Codon substitution models have traditionally attempted to uncover signatures of adaptation within protein-coding genes by contrasting the rates of synonymous and non-synonymous substitutions. Another modeling approach, known as the mutation–selection framework, attempts to explicitly account for selective patterns at the amino acid level, with some approaches allowing for heterogeneity in these patterns across codon sites. Under such a model, substitutions at a given position occur at the neutral or nearly neutral rate when they are synonymous, or when they correspond to replacements between amino acids of similar fitness; substitutions from high to low (low to high) fitness amino acids have comparatively low (high) rates. Here, we study the use of such a mutation–selection framework as a null model for the detection of adaptation.
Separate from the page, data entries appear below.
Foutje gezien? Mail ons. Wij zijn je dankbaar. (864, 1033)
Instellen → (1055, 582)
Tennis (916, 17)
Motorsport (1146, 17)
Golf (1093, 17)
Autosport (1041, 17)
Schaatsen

Following previous works in this direction, we include a deviation parameter that has the effect of capturing the surplus, or deficit, in non-synonymous rates, relative to what would be expected under a mutation–selection modeling framework that includes a Dirichlet process approach to account for across-codon-site variation in amino acid fitness profiles. We use simulations, along with a few real data sets, to study the behavior of the approach, and find it to have good power with a low false-positive rate. Altogether, we emphasize the potential of recent mutation–selection models in the detection of adaptation, calling for further model refinements as well as large-scale applications.